Israel’s parliament deliberated on Wednesday on a bill that would make it possible to give terrorists the death penalty. Member of Parliament Limor Son Har-Melech, from the right-wing extremist coalition partner Otsma Jehudit, had submitted the proposal.
The bill will be voted on for the first time on Wednesday, but three additional readings are needed before the law can enter into force. Previous proposals to give terrorists the death penalty failed.
According to the draft, “whoever intentionally or out of indifference causes the death of an Israeli citizen, if the act is committed out of racist motives or out of hostility against a particular population group” with the aim of “promoting the State of Israel or the rebirth of the Jewish people in there to harm the fatherland” shall be punishable by death. Military courts in the occupied West Bank should be able to pass such a death sentence by a simple majority.

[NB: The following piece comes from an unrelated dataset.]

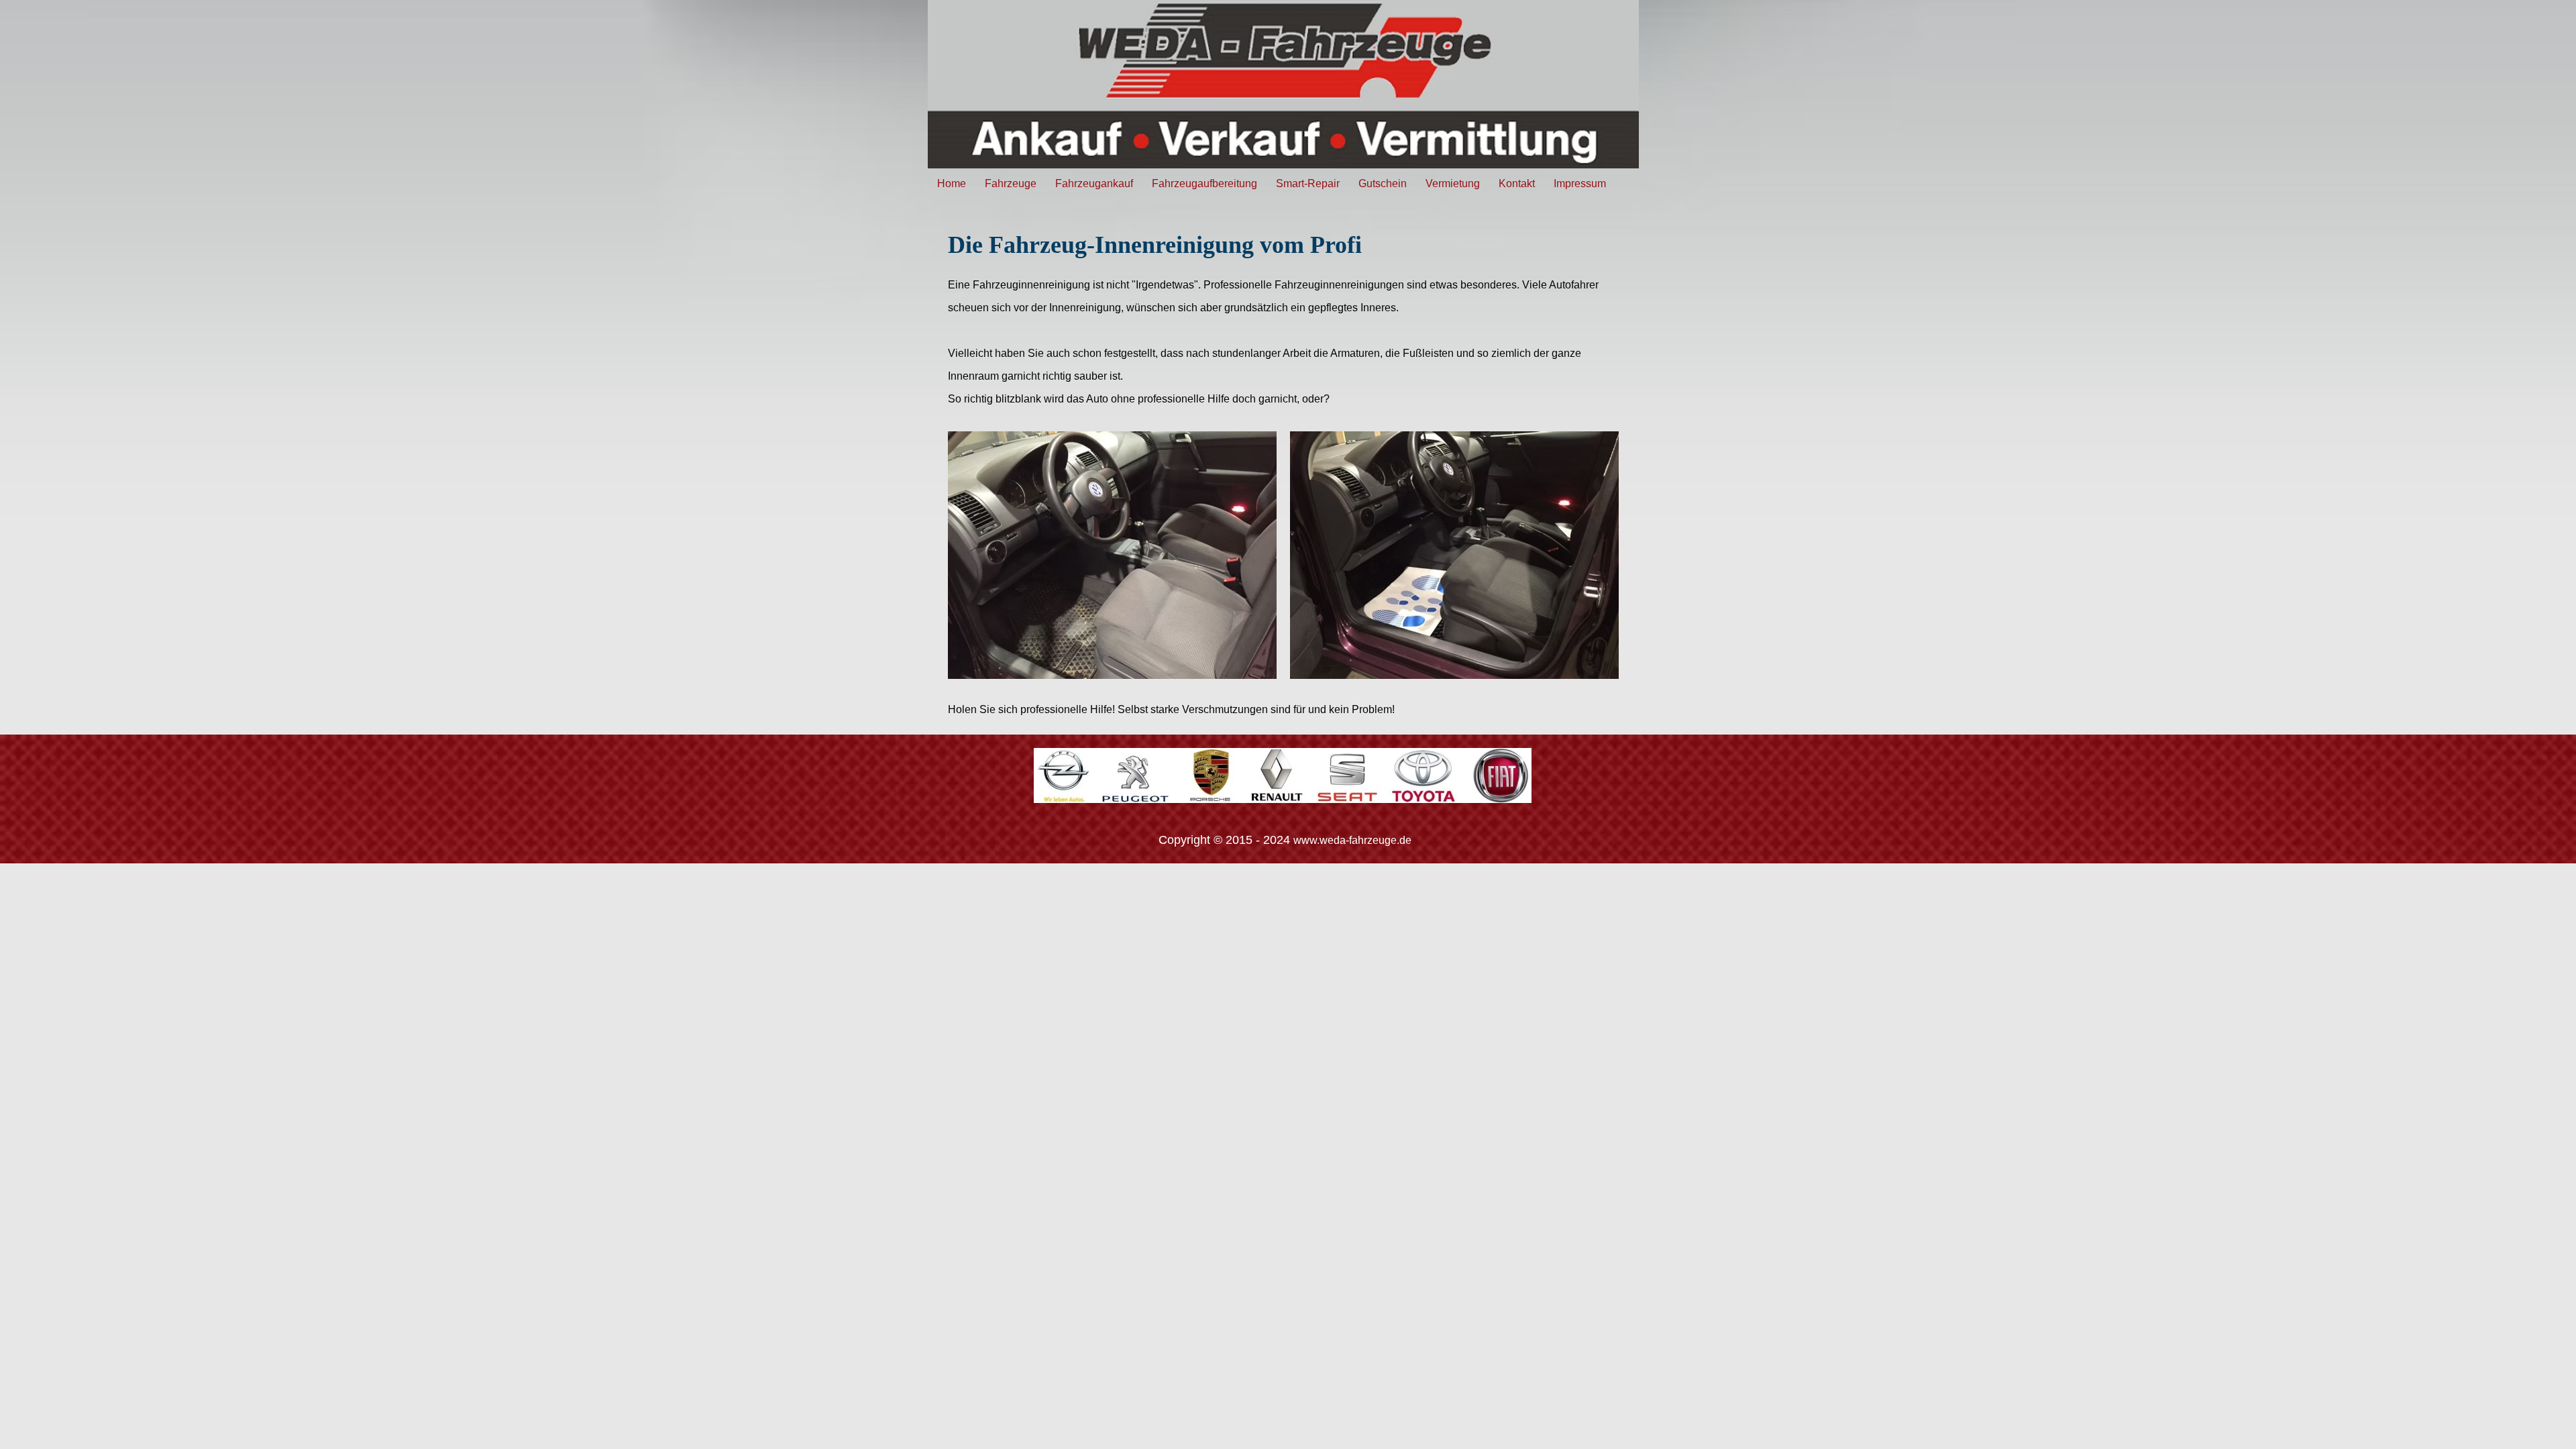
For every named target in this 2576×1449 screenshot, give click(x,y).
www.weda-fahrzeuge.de (1352, 840)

Israeli Attorney General Gali Baharav-Miara has already opposed the legislature’s plans. They are illegal, and she also points out that the death penalty is not an effective deterrent. In 1954, Israel abolished the death penalty for murder.
For some instances, such as Nazi criminals or for treason in wartime, the death penalty remained possible. The execution of the German Nazi Adolf Eichmann in 1962 was the last time the death penalty was carried out in Israel. Har-Melech’s husband was seriously injured in an attack by a Palestinian in 2003 – the politician was heavily pregnant then.